Records supplied —
========

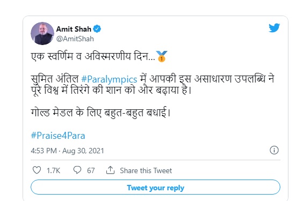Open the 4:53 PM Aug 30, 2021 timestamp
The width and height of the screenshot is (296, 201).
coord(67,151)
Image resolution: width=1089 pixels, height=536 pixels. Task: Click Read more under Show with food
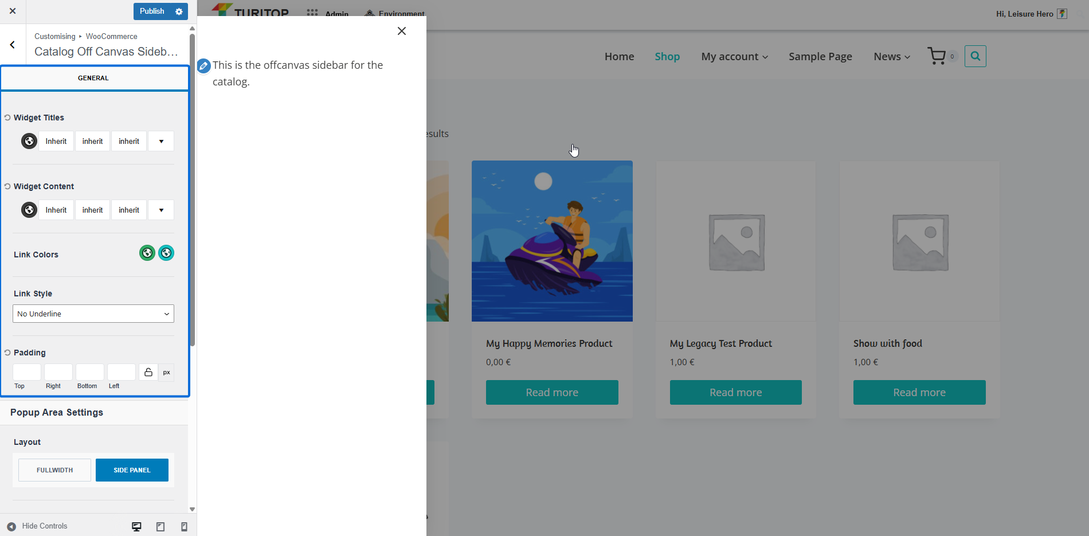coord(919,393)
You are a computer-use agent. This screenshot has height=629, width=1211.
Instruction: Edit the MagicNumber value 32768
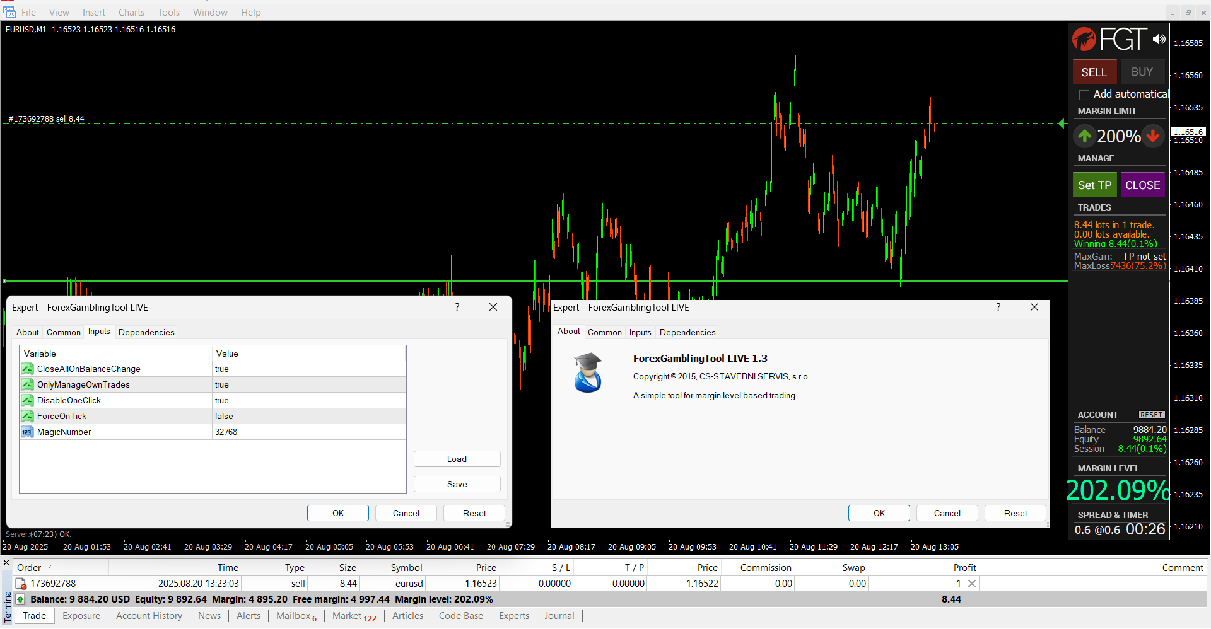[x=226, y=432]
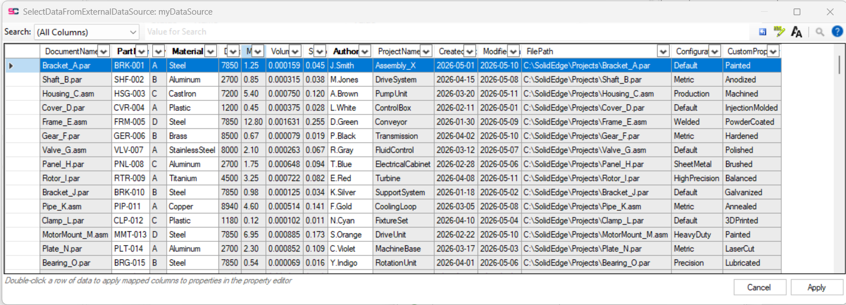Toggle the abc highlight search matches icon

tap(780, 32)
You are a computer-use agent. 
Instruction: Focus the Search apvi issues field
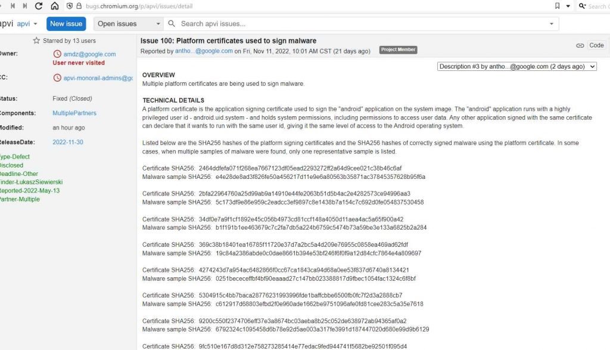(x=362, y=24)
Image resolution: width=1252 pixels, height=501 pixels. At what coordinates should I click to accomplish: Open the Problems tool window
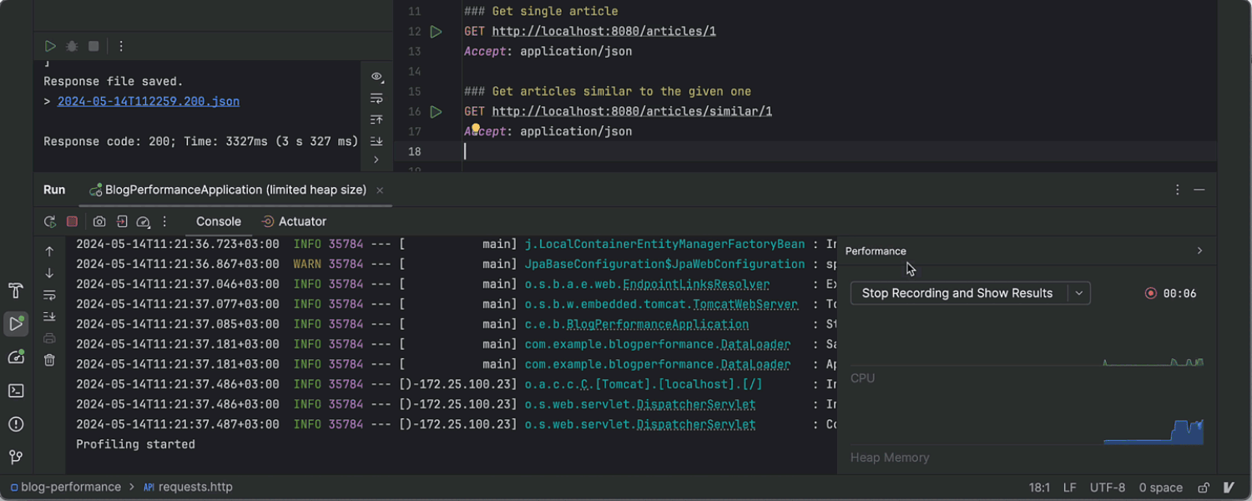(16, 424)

========

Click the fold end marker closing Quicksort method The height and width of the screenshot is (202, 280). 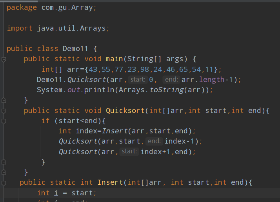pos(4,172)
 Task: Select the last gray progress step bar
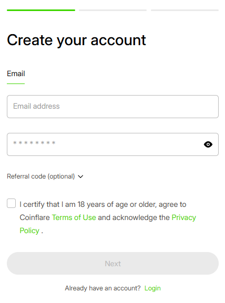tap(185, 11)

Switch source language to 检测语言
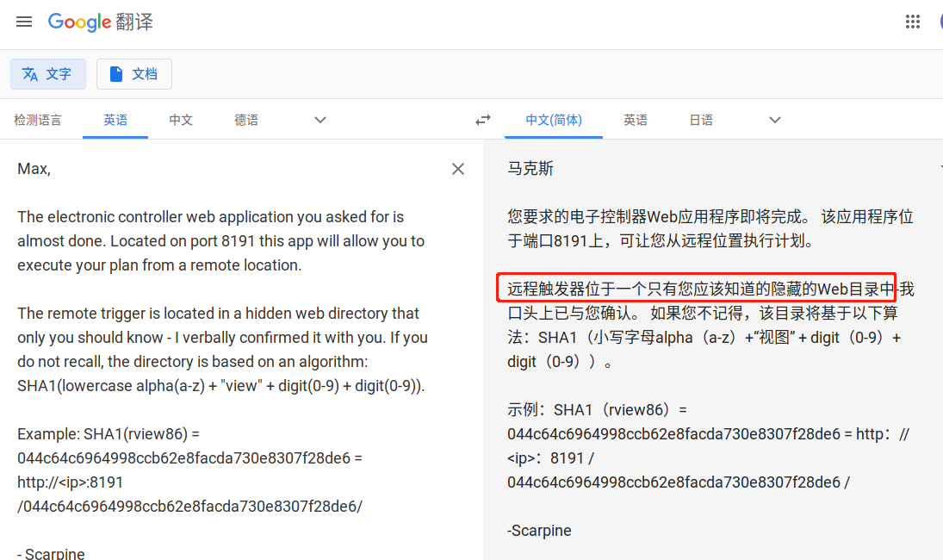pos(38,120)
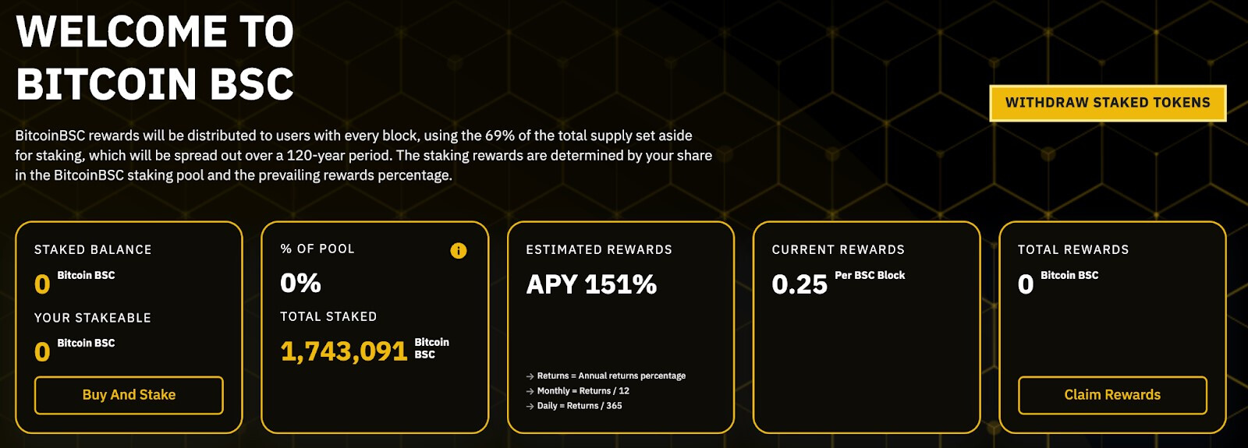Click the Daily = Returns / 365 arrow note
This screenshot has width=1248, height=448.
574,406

========

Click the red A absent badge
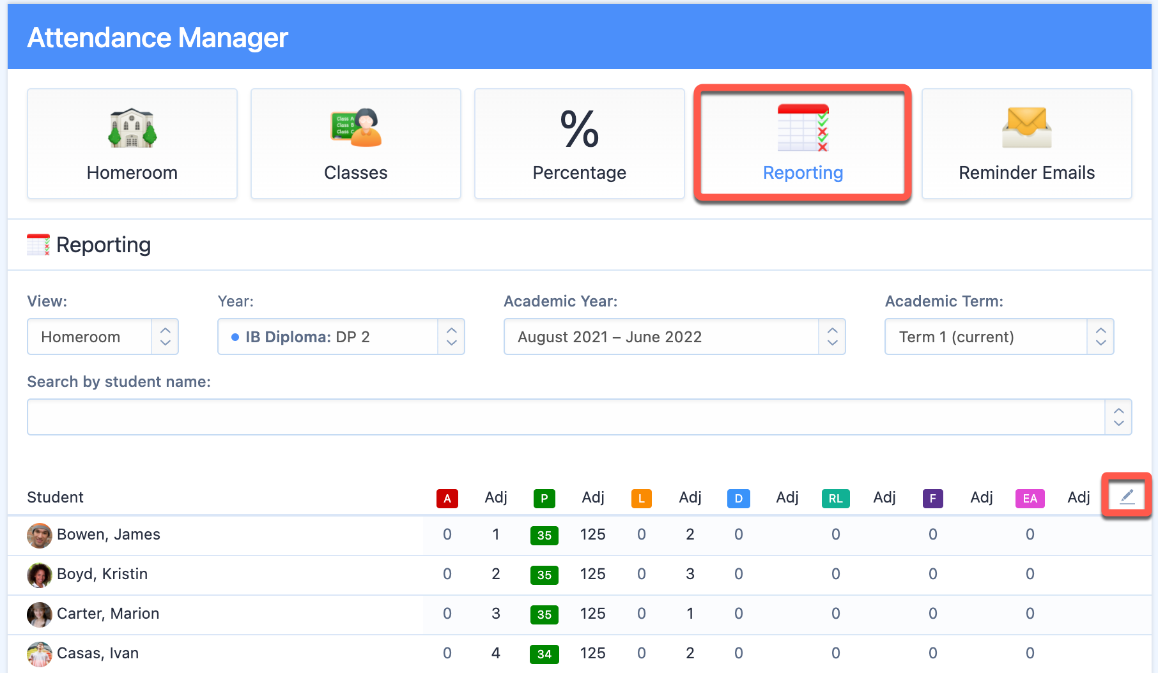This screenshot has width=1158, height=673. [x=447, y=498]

========

Required action — Nothing but a number should be given: the number of lines in the records that contain the word "computer".

Answer section — 2